Tacrolimus-induced bronchiolitis obliterans organising pneumonia is a rare entity. There have been documented cases in non solid organ transplant patients, including one in a patient with hemolytic–uremic syndrome and another in a patient following bone marrow transplantation. Reference Schmidt, Lenz, Grone, Geiqur and Scheuermann3,Reference Przepiorka, Abu-Elmagd and Huaringa4 In lung transplant patients, up to 25% of lung transplant patients can develop bronchiolitis obliterans organising pneumonia. Reference Epler7 In pediatric solid organ transplant, bronchiolitis obliterans organising pneumonia due to immunosuppressive medications has been only rarely reported. Reference Kelchtermans, Chang, Glaberson, DeFreitas, Alba-Sandoval and Chandar6
To our knowledge, this is the first reported case of bronchiolitis obliterans organising pneumonia secondary to tacrolimus in a pediatric heart transplant recipient. Our patient was thought to have bronchiolitis obliterans organising pneumonia given the pattern of alveolar involvement seen on the autopsy. In adult literature, most cases of bronchiolitis obliterans organising pneumonia have been reported in patients who had concomitant infection and, in our patient, no infectious agent was found on extensive evaluation including bronchoalveolar lavage cultures. Furthermore, bronchiolitis obliterans organising pneumonia has been reported with low targeted levels of tacrolimus, but in our patient the tacrolimus level was in the toxic range at the time of development of hypoxia. After extensive root cause analysis, we were not able to determine the cause for toxic levels of tacrolimus in our patient. Our patient was on omeprazole which can interact with tacrolimus metabolism. We did not believe this interaction leads to his significantly supratherapeutic level as previous literature has suggested that omeprazole–tacrolimus interaction does not typically cause supratherapeutic levels that would be clinically relevant; Reference Pascual, Marcén and Orea10 additionally, in our personal experience we have utilised omeprazole in our transplant patients without significant increases in tacrolimus levels. As such, it is unclear if this patient would have developed bronchiolitis obliterans organising pneumonia with normal targeted range of tacrolimus, but we suspect that elevated tacrolimus level may have increased his risk of developing bronchiolitis obliterans organising pneumonia.

### [GIVEN INFORMATION]
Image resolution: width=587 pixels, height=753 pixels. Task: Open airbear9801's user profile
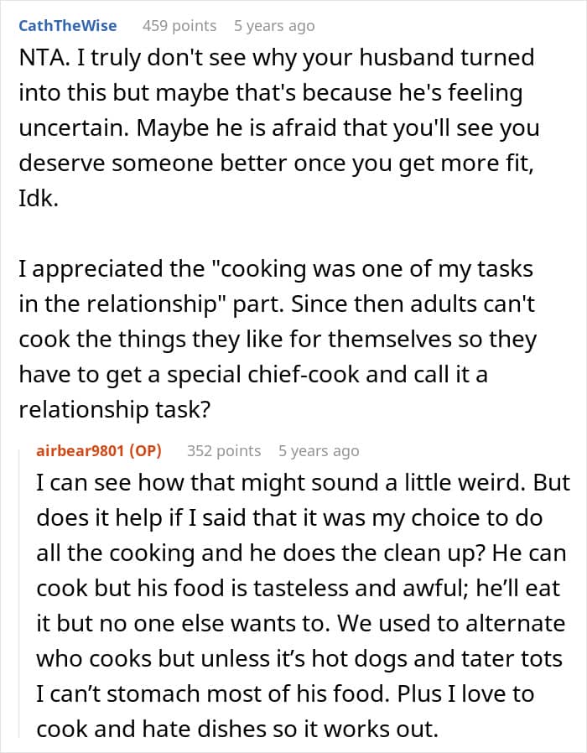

### [WORK REQUEST 1]
According to the passage on tacrolimus-induced bronchiolitis obliterans organising pneumonia, what proportion of lung transplant patients can develop that condition?
### [WORK REQUEST 2]
Please write the next few sentences of the passage on tacrolimus-induced bronchiolitis obliterans organising pneumonia, picking up after its final sentence.
You can ignore the material.

### [TASK RESPONSE 1]
Up to 25%.

### [TASK RESPONSE 2]
Conclusion
We describe a case of a 19-month-old toddler with a history of heart transplant who died after developing severe acute lung injury secondary to tacrolimus-induced bronchiolitis obliterans organising pneumonia that was refractory to steroids. His case highlights the importance of close monitoring of tacrolimus levels for hospitalised pediatric transplant patients. For transplant patients with significant hypoxaemia and elevated tacrolimus levels, in the absence of a clear infectious aetiology, the diagnosis of bronchiolitis obliterans organising pneumonia should be considered.